● **PROBLEM**: Reproduce the following data line for line, without altering any character.

● **DATASET RECORDS**:
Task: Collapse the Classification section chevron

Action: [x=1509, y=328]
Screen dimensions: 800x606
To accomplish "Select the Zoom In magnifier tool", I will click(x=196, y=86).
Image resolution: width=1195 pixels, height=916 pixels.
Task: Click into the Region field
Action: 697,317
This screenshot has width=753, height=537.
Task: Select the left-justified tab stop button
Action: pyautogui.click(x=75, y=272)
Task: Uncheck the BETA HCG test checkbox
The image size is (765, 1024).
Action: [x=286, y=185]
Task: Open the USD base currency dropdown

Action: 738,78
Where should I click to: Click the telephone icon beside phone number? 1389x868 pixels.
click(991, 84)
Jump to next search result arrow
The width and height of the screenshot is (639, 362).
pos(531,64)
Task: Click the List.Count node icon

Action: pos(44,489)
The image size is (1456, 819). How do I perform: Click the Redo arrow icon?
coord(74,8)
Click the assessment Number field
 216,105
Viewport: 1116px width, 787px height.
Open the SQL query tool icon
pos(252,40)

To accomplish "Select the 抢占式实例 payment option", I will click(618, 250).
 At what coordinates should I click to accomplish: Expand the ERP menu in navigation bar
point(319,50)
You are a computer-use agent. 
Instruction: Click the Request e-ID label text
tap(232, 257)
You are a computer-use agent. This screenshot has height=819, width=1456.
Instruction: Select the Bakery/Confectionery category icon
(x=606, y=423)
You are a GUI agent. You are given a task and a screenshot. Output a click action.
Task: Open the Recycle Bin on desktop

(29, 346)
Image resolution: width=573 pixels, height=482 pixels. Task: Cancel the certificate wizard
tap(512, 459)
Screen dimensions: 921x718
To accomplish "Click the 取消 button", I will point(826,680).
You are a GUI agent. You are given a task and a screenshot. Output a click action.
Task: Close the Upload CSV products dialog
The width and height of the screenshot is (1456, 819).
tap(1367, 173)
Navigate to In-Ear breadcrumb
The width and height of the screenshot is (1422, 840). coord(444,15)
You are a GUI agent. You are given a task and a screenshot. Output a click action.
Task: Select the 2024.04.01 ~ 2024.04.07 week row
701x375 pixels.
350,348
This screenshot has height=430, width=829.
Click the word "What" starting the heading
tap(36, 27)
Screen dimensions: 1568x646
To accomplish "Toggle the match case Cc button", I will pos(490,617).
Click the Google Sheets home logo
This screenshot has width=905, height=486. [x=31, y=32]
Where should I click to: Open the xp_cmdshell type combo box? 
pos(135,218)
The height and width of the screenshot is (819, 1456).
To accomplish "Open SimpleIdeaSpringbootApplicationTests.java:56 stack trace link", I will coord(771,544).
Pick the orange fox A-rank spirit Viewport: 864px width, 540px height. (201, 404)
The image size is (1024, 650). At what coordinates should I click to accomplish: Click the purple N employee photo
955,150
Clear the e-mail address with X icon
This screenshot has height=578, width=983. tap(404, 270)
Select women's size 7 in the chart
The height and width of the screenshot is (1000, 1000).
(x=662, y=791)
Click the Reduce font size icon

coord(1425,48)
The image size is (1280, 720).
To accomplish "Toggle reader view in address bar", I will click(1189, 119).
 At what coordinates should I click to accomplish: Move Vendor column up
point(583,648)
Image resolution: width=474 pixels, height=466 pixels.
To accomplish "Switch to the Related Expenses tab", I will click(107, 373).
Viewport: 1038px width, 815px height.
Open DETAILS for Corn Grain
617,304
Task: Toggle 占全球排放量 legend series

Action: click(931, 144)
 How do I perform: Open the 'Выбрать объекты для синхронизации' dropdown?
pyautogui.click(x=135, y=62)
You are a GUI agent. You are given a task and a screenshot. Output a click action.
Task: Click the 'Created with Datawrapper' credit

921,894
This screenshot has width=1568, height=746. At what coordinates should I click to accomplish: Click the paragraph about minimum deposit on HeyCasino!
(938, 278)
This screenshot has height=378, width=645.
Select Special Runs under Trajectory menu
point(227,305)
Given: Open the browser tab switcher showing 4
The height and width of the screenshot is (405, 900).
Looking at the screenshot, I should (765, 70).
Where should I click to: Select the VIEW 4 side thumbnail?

● **SOLUTION**:
Task: Collapse the Classification section chevron

Action: [x=1509, y=328]
Screen dimensions: 800x606
To accomplish "Select the Zoom In magnifier tool", I will click(x=196, y=86).
Image resolution: width=1195 pixels, height=916 pixels.
Task: Click into the Region field
Action: 697,317
This screenshot has width=753, height=537.
Task: Select the left-justified tab stop button
Action: pyautogui.click(x=75, y=272)
Task: Uncheck the BETA HCG test checkbox
The image size is (765, 1024).
Action: [x=286, y=185]
Task: Open the USD base currency dropdown

Action: 738,78
Where should I click to: Click the telephone icon beside phone number? 1389x868 pixels.
click(991, 84)
Jump to next search result arrow
The width and height of the screenshot is (639, 362).
pos(531,64)
Task: Click the List.Count node icon

Action: pos(44,489)
The image size is (1456, 819). How do I perform: Click the Redo arrow icon?
coord(74,8)
Click the assessment Number field
 216,105
Viewport: 1116px width, 787px height.
Open the SQL query tool icon
pos(252,40)

To accomplish "Select the 抢占式实例 payment option", I will click(618, 250).
 At what coordinates should I click to accomplish: Expand the ERP menu in navigation bar
point(319,50)
You are a computer-use agent. 
Instruction: Click the Request e-ID label text
tap(232, 257)
You are a computer-use agent. This screenshot has height=819, width=1456.
Instruction: Select the Bakery/Confectionery category icon
(x=606, y=423)
You are a GUI agent. You are given a task and a screenshot. Output a click action.
Task: Open the Recycle Bin on desktop

(29, 346)
Image resolution: width=573 pixels, height=482 pixels. Task: Cancel the certificate wizard
tap(512, 459)
Screen dimensions: 921x718
To accomplish "Click the 取消 button", I will point(826,680).
You are a GUI agent. You are given a task and a screenshot. Output a click action.
Task: Close the Upload CSV products dialog
The width and height of the screenshot is (1456, 819).
tap(1367, 173)
Navigate to In-Ear breadcrumb
The width and height of the screenshot is (1422, 840). coord(444,15)
You are a GUI agent. You are given a task and a screenshot. Output a click action.
Task: Select the 2024.04.01 ~ 2024.04.07 week row
701x375 pixels.
350,348
This screenshot has height=430, width=829.
Click the word "What" starting the heading
tap(36, 27)
Screen dimensions: 1568x646
To accomplish "Toggle the match case Cc button", I will pos(490,617).
Click the Google Sheets home logo
This screenshot has width=905, height=486. [x=31, y=32]
Where should I click to: Open the xp_cmdshell type combo box? 
pos(135,218)
The height and width of the screenshot is (819, 1456).
To accomplish "Open SimpleIdeaSpringbootApplicationTests.java:56 stack trace link", I will coord(771,544).
Pick the orange fox A-rank spirit Viewport: 864px width, 540px height. (201, 404)
The image size is (1024, 650). At what coordinates should I click to accomplish: Click the purple N employee photo
955,150
Clear the e-mail address with X icon
This screenshot has height=578, width=983. tap(404, 270)
Select women's size 7 in the chart
The height and width of the screenshot is (1000, 1000).
(x=662, y=791)
Click the Reduce font size icon

coord(1425,48)
The image size is (1280, 720).
To accomplish "Toggle reader view in address bar", I will click(1189, 119).
 At what coordinates should I click to accomplish: Move Vendor column up
point(583,648)
Image resolution: width=474 pixels, height=466 pixels.
To accomplish "Switch to the Related Expenses tab", I will click(107, 373).
Viewport: 1038px width, 815px height.
Open DETAILS for Corn Grain
617,304
Task: Toggle 占全球排放量 legend series

Action: click(931, 144)
 How do I perform: Open the 'Выбрать объекты для синхронизации' dropdown?
pyautogui.click(x=135, y=62)
You are a GUI agent. You are given a task and a screenshot. Output a click action.
Task: Click the 'Created with Datawrapper' credit

921,894
This screenshot has width=1568, height=746. At what coordinates should I click to accomplish: Click the paragraph about minimum deposit on HeyCasino!
(938, 278)
This screenshot has height=378, width=645.
Select Special Runs under Trajectory menu
point(227,305)
Given: Open the browser tab switcher showing 4
The height and width of the screenshot is (405, 900).
Looking at the screenshot, I should (765, 70).
Where should I click to: Select the VIEW 4 side thumbnail?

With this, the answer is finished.